One thing you’ll miss out on is directly controlling the exact temperature of your water with this boiler. That’s fine because you’re already using the AeroPress, which is very forgiving about things like water temperature.
When packing, I stuff this coil and its cord inside my travel mug.
Get good coffee beans or grounds
You’re going to need good coffee to make good coffee, so get some good coffee. How you handle this is entirely up to you. My setup includes a hand coffee grinder (see below), but pre-ground beans are perfectly fine for hotel room coffee if you ask me.
My preferred way of handling the Bean Question is to not bring my own from home. Instead, I do a tiny bit of research before I leave and then buy them from a local shop when I arrive in town. I aim to try coffee that’s local and / or new to me. If you choose not to bring a grinder, the move is to go to the shop and ask them to grind the beans for you — that way, they’ll be just a little fresher than if you buy a pre-ground bag.

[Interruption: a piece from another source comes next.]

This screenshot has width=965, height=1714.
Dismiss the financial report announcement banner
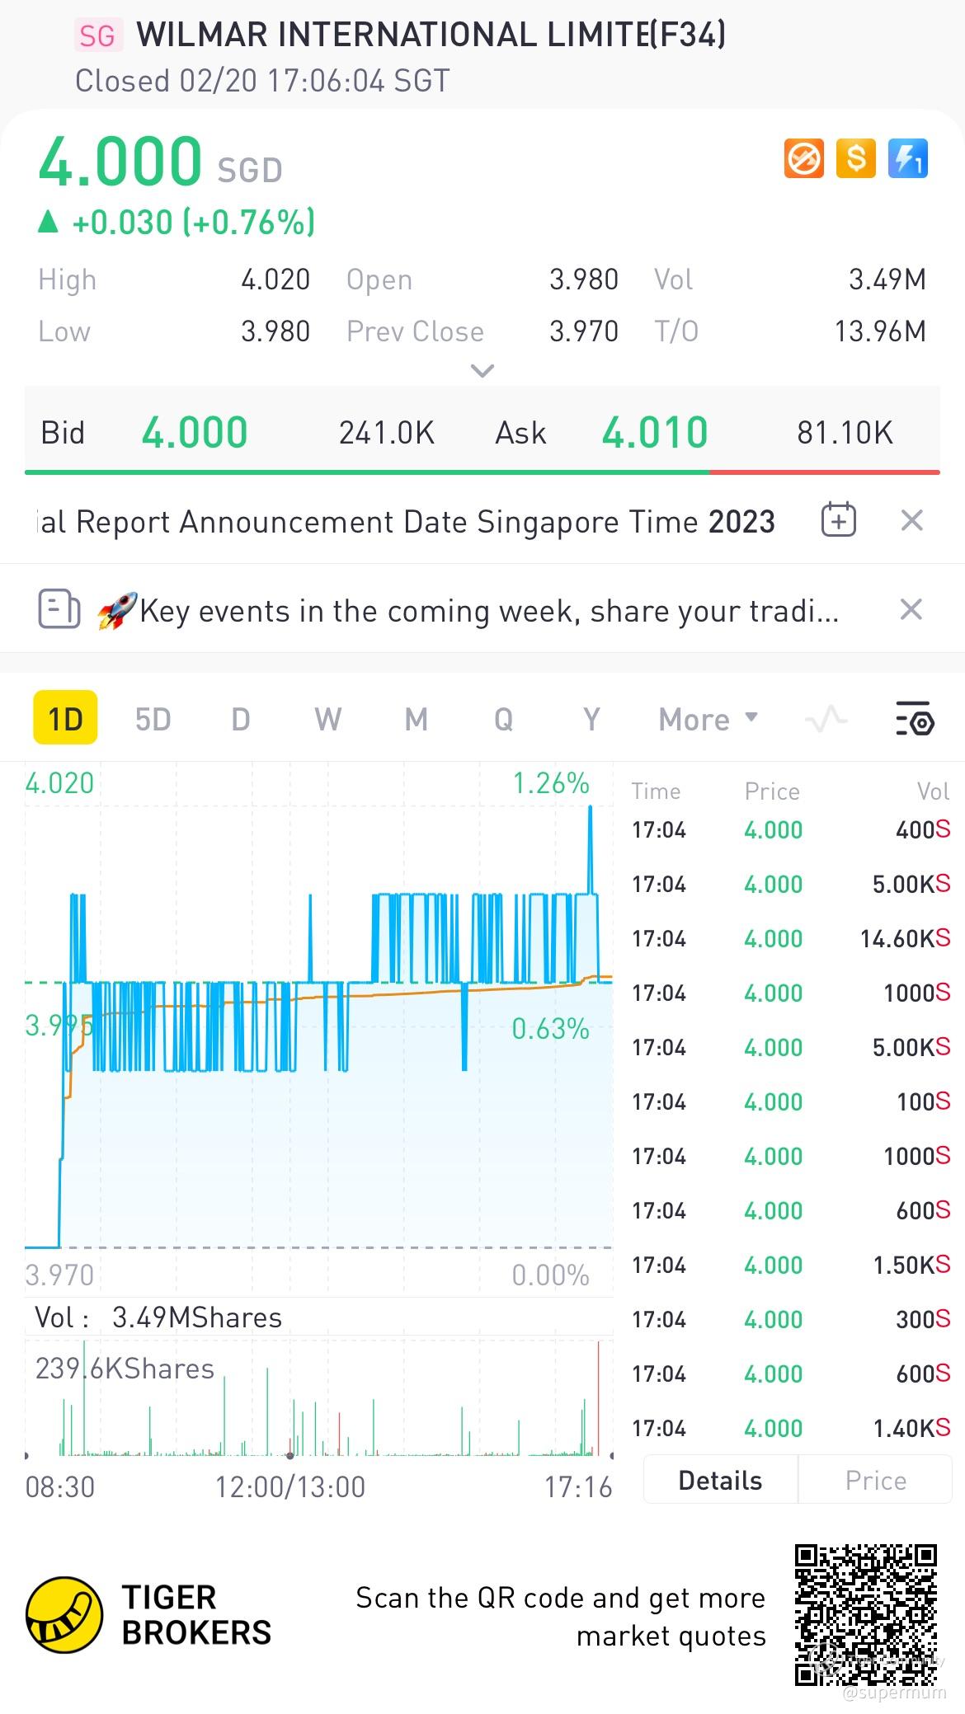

The last couple items below are totally optional. An AeroPress Go, a water boiler, and coffee are really all you need.
My favorite travel mug: Zojirushi stainless steel travel mug
I won’t deign to tell you what kind of travel mug you should use, but this one is my favorite. It’s compact, utterly spillproof, and doesn’t slosh coffee into my face when I’m walking and sipping. It’s a lovely coffee mug.
There are two downsides. You have to take some pieces apart to properly clean it; the lid is made up of plastic and gaskets. It’s not difficult to do and easy to put back together, but it is a little bit of work.

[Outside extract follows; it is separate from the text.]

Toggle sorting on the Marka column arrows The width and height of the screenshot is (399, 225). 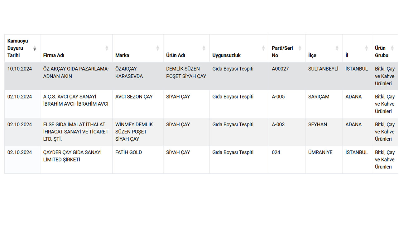[157, 48]
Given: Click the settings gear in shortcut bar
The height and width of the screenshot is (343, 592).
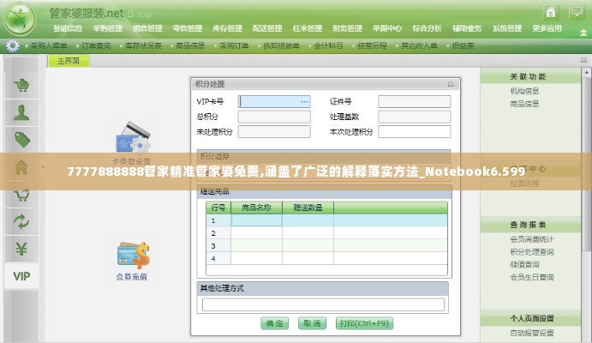Looking at the screenshot, I should pos(12,45).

The second is a weird one, but here we go: for some people, it’s too good at keeping coffee hot. It sounds strange to complain about a coffee thermos being too good at its job, but sometimes you will use it at a coffee shop where you don’t have complete control over the temperature. For me, I’d rather have something that I know will keep my drink hot for hours.
I also use this as my travel water bottle when the coffee runs out. I recognize the irony of putting all this work into making great coffee only to use the same mug to drink water that will taste vaguely coffee-esque if I can’t clean it properly.
My favorite portable coffee grinder: Timemore Chestnut C2
Okay, this is where I’ve gone off the deep end, I admit it. Hand-grinding your beans, one cup at a time, is obviously and inherently ridiculous when you’re sitting in a hotel room. But I bought this Timemore grinder on a lark a couple years ago, and it’s such a good little machine that I pack it anyway.
There are lots of different hand grinders, but I love this one because it’s relatively small and has a satisfying heft. It has a ton of different grind size options. I’ve used it enough that I can eyeball how much to fill it with beans to get the right amount of coffee ground to use in the AeroPress Go.
It’s over the top, I know. But fresh, burr-ground coffee really does taste better — which is to say you have to work for it with manual labor, and therefore you will convince yourself you can taste the difference.
Bonus: A simple AeroPress Go recipe
There are a kajillion AeroPress recipes on the internet. I am here to tell you that the best one is the one you land on yourself after some trial and error. In a hotel room, I do not bother with a scale. (I’m not a maniac, I swear.) Here’s my recipe:
- Put a (dry) filter in the AeroPress, and set it on top of the included cup.
- Grind the coffee as fine as I feel like. (The finer it’s set, the more work it is to hand-grind.)
- Eyeball the amount of coffee I put into the AeroPress. I fill just over the base of the filter cap.
- Fill it up with just-off-the-boil water just over the number 3 on the side.
- Set the plunger on and pull up slightly to make a vacuum.
- After two minutes, swirl the whole thing to agitate, then press for 30 seconds.
- Taste. Add a little water if necessary.